[EXERCISE BRIEF]: Count, in the listing that follows, every line containing the word "will". Give the number by itself.

————

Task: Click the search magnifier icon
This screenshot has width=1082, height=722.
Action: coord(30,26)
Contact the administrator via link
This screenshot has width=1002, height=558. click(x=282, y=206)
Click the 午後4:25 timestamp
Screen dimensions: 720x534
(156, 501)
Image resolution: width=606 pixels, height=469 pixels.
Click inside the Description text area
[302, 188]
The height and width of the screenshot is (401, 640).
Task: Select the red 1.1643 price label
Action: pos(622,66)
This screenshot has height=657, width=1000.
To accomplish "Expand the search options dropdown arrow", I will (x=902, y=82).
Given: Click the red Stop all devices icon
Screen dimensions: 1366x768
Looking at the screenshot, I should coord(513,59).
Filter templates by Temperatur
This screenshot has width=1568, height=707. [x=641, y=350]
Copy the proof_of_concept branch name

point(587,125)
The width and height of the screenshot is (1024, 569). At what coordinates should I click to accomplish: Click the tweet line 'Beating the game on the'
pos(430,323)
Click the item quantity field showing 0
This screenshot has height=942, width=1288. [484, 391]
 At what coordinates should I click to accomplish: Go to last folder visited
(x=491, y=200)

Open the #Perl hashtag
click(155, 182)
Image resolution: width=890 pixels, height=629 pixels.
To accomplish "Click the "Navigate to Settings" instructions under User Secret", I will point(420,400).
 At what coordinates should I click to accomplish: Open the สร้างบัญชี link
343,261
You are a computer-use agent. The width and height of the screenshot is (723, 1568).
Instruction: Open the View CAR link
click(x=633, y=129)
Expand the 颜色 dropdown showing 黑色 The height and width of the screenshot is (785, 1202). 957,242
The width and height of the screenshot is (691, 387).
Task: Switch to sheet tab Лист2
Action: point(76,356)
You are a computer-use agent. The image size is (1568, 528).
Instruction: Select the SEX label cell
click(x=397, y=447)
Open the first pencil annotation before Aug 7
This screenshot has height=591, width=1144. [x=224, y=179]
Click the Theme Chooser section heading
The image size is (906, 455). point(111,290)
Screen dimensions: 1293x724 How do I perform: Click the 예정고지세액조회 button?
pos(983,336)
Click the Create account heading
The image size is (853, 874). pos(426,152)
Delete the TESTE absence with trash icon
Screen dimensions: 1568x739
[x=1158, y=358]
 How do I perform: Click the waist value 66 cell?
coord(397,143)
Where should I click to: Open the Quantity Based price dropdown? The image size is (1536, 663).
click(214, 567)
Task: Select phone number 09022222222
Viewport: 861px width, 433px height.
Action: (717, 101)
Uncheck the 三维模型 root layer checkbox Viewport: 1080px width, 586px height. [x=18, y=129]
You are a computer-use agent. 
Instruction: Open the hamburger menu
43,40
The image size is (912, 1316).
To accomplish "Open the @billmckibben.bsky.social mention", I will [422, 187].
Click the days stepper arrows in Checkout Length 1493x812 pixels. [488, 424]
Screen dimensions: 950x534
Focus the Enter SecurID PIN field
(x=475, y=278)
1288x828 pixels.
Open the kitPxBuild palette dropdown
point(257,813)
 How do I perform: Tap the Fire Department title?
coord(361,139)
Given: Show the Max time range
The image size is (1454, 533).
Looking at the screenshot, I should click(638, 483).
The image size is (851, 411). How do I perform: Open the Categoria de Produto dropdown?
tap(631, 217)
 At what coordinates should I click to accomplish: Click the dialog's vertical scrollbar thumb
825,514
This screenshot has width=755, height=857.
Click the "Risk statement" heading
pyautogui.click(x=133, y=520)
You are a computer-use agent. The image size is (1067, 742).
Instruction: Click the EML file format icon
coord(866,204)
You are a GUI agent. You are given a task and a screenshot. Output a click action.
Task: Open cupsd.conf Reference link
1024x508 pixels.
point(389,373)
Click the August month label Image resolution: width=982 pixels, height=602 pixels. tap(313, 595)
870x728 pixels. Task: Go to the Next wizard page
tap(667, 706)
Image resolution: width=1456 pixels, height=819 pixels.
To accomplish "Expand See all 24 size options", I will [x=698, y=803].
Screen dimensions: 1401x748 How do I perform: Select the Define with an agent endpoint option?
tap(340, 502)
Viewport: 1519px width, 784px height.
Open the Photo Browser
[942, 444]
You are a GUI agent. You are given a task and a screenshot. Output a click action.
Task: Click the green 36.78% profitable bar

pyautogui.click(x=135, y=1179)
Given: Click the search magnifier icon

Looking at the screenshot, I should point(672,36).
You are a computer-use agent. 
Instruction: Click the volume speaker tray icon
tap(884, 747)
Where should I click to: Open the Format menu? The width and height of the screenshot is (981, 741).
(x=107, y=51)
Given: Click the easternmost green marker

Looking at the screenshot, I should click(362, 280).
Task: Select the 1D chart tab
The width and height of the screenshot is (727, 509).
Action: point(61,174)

————

[ANSWER]: 4